### [Рабочее задание]
Напишите продолжение исходного текста, начиная сразу после его последнего предложения.

### [Исходный текст]
= = = = =
У меня потом, уже в Питере, была одна любопытная встреча с Киссинджером, и он неожиданно подтвердил то, о чем я тогда думал. Была такая комиссия — «Киссинджер — Собчак» — по развитию Петербурга, привлечению иностранных инвестиций.
Киссинджер приезжал, по-моему, пару раз. Как-то я его встречал в аэропорту. Мы сели в машину и поехали в резиденцию. По дороге он меня расспрашивал, откуда я взялся, чем занимался. Такой любопытный дед. Кажется, что спит на ходу, а на самом деле все видит и слышит. Мы говорили через переводчика. Он спрашивает: «Вы давно здесь работаете?» Я ответил, что около года. А дальше у нас был такой диалог.
— А до этого где работали?
— До этого в Ленсовете.
— А до Ленсовета?
— В университете.
— А до университета?
— А до этого я был военным.
— В каких войсках?
Ну думаю, сейчас я тебя огорчу: «Вы знаете, я работал по линии разведки». Он спокойно: «За границей работали?» Я: «Работал. В Германии». Он: «В Восточной или Западной?» — «В Восточной». Он: «Все приличные люди начинали в разведке. Я тоже». Я не знал, что Киссинджер работал в разведке. А то, что он сказал потом, было для меня неожиданно и очень интересно. Он сказал: «Вы знаете, меня сейчас очень критикуют за мою позицию в то время в отношении СССР. Я считал, что Советский Союз не должен так быстро уходить из Восточной Европы. Мы очень быстро меняем баланс в мире, и это может привести к нежелательным последствиям. И мне сейчас это ставят в вину. Говорят: вот ушел же Советский Союз, и все нормально, а вы считали, что это невозможно. А я действительно считал, что это невозможно».
Потом он подумал и добавил: «Честно говоря, я до сих пор не понимаю, зачем Горбачев это сделал».
Я совершенно не ожидал услышать от него такое. Ему сказал и сейчас говорю:
Киссинджер был прав. Мы избежали бы очень многих проблем, если бы не было такого скоропалительного бегства.
Демократ
«Разведчики бывшими не бывают»
— Вы не думали о том, что и КГБ исчерпал себя?
— Почему я позднее отказался от работы в центральном аппарате, в Москве? Мне же предлагали. Я уже понимал, что будущего у этой системы нет. У страны нет будущего. А сидеть внутри системы и ждать ее распада… Это очень тяжело.
= = = = =
### [Выдержка из данных]
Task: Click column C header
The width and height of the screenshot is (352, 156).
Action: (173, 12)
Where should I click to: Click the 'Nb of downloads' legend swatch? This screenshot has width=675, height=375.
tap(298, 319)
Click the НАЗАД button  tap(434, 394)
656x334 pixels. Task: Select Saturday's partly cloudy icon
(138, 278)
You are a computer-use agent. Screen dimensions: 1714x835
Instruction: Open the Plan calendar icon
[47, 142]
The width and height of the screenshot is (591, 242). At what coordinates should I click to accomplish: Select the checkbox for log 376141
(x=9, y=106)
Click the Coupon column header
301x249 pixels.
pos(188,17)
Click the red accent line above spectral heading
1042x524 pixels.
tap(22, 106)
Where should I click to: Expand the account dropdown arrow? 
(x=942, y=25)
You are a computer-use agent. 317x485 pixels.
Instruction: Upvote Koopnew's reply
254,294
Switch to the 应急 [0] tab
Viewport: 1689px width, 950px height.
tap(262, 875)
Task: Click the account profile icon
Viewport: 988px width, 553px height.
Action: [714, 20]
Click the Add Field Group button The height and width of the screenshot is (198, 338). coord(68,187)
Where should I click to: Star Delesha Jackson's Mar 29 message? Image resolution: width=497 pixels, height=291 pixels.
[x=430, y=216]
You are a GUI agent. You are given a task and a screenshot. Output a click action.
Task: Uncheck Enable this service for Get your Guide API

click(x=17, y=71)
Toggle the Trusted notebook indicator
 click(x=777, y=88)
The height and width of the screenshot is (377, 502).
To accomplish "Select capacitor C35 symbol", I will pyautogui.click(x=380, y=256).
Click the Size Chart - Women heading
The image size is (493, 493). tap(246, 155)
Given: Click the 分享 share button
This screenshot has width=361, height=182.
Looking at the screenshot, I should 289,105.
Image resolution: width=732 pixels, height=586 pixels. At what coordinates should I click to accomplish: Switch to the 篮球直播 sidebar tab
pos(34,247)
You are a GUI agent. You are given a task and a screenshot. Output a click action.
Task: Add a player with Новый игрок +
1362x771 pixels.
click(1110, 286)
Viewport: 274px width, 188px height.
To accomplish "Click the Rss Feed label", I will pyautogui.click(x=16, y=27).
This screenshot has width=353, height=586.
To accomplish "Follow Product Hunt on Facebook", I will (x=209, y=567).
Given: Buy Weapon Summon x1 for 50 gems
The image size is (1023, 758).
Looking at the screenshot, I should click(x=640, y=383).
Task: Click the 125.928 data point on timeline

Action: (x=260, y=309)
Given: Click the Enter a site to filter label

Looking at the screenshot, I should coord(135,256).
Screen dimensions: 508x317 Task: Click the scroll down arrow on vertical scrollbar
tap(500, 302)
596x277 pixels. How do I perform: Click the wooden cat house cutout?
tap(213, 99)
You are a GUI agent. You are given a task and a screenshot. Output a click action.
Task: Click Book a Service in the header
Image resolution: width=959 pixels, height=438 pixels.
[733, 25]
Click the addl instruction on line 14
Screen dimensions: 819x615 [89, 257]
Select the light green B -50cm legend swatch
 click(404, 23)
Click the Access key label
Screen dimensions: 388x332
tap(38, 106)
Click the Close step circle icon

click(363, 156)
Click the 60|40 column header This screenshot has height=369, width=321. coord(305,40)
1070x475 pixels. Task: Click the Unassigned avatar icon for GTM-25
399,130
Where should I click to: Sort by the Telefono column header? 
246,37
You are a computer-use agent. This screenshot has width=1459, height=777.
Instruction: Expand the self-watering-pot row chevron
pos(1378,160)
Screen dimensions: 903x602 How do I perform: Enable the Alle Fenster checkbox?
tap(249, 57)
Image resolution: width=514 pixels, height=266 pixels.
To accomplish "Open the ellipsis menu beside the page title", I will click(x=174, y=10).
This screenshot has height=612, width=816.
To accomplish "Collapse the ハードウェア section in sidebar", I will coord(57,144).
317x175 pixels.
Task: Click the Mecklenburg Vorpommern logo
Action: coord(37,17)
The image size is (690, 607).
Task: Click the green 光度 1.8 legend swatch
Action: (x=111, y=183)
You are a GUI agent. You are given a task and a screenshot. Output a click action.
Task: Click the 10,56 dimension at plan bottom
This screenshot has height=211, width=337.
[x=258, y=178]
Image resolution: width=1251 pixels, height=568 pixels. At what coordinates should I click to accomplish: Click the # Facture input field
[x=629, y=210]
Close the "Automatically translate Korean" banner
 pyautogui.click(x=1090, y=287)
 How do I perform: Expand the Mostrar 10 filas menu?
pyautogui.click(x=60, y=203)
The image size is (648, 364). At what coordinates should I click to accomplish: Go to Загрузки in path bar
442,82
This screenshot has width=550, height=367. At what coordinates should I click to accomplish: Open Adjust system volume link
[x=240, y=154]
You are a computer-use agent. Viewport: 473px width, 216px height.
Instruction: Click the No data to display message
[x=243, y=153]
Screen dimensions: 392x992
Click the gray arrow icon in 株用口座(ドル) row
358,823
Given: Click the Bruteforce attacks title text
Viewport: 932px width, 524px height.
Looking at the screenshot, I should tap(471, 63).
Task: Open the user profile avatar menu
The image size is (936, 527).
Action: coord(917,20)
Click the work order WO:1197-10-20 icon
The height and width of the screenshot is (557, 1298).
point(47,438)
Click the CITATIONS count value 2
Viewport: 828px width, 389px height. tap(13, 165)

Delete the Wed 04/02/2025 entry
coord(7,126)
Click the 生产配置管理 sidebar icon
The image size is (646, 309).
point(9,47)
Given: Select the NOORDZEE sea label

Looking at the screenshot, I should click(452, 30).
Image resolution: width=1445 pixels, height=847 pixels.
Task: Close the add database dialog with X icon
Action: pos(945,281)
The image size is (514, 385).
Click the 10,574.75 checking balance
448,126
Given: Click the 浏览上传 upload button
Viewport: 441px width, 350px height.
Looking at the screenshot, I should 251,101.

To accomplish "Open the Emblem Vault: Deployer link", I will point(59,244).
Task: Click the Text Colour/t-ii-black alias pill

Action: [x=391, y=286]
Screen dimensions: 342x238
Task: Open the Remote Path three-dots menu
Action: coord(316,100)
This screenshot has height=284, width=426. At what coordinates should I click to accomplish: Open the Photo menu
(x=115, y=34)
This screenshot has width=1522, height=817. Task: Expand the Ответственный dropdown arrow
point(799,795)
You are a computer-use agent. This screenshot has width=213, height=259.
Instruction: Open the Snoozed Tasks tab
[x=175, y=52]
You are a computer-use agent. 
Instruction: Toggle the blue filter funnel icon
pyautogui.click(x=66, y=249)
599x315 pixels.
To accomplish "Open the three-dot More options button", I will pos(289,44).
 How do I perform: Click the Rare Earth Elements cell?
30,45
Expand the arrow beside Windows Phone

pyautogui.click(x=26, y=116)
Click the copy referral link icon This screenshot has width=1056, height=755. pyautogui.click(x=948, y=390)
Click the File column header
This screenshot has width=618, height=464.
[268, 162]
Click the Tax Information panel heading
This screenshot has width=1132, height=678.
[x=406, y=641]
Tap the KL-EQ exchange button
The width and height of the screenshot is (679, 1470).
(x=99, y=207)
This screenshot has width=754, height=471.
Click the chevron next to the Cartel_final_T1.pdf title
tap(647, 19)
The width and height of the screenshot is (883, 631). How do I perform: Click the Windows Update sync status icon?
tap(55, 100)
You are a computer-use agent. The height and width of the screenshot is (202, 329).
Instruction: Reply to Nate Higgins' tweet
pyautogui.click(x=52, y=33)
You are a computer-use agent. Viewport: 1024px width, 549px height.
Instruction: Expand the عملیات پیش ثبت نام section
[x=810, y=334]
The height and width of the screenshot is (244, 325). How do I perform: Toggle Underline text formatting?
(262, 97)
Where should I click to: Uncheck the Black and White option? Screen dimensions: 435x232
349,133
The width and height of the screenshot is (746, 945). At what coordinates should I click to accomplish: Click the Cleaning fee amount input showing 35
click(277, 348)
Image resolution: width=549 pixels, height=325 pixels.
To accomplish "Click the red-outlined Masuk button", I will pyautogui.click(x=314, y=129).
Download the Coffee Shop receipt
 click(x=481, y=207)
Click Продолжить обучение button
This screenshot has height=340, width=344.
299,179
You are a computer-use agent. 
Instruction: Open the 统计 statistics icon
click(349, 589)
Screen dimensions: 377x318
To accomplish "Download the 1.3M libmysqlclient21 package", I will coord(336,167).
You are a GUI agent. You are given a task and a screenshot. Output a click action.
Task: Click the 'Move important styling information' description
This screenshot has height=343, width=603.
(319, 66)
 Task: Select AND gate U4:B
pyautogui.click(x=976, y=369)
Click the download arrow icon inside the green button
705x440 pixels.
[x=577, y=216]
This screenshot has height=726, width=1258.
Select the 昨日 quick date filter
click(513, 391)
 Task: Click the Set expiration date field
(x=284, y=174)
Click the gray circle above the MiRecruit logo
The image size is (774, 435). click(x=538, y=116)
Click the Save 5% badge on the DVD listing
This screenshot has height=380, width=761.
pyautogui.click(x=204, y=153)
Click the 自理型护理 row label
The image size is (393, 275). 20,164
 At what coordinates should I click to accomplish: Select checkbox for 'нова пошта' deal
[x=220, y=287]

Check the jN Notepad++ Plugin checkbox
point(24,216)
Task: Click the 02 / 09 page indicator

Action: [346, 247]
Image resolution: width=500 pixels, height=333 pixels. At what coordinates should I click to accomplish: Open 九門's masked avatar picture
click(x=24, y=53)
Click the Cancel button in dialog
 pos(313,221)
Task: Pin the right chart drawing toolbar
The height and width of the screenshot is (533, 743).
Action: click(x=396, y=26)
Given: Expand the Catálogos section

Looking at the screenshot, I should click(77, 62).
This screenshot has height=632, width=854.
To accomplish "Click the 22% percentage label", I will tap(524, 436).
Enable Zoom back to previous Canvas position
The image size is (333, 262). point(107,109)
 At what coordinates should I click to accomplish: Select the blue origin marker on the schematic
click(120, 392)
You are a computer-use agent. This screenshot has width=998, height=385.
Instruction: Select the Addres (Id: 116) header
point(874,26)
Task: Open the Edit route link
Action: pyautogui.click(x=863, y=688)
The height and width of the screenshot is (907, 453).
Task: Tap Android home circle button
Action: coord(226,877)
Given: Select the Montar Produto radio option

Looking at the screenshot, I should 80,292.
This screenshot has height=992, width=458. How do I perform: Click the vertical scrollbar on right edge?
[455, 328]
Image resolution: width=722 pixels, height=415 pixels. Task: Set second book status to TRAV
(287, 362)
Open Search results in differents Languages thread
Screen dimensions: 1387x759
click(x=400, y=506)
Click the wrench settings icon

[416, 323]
= = = = =
### [Ответ на задание]
СЕРГЕЙ РОЛДУГИН:
Помню, с какой болью и негодованием Володя говорил о том, как наши сдали всю разведку в Германии. Он говорил: «Так вообще нельзя делать! Как же можно?
Понимаю, что я могу ошибаться, но как могут ошибаться те, о ком мы думаем как о высочайших профессионалах?» Он был очень разочарован. Я ему сказал: «Знаешь, Володя, ты мне не вкручивай!». Он: «Я уйду из КГБ!» А я ему: «Разведчики бывшими не бывают!»
Володя искренне говорил, и я, в принципе, ему верил. Хотя как можно отказаться от тех знаний, от той информации, которая в тебе сидит? Естественно, ты можешь не работать в этой организации, но взгляд и образ мыслей остаются.
То, что мы делали, оказалось никому не нужным. Что толку было писать, вербовать, добывать информацию? В центре никто ничего не читал. Разве мы не предупреждали о том, что может произойти, не рекомендовали, как действовать? Никакой реакции.
Кому же нравится работать на корзину, вхолостую? Тратить годы своей жизни. На что? Просто получать зарплату?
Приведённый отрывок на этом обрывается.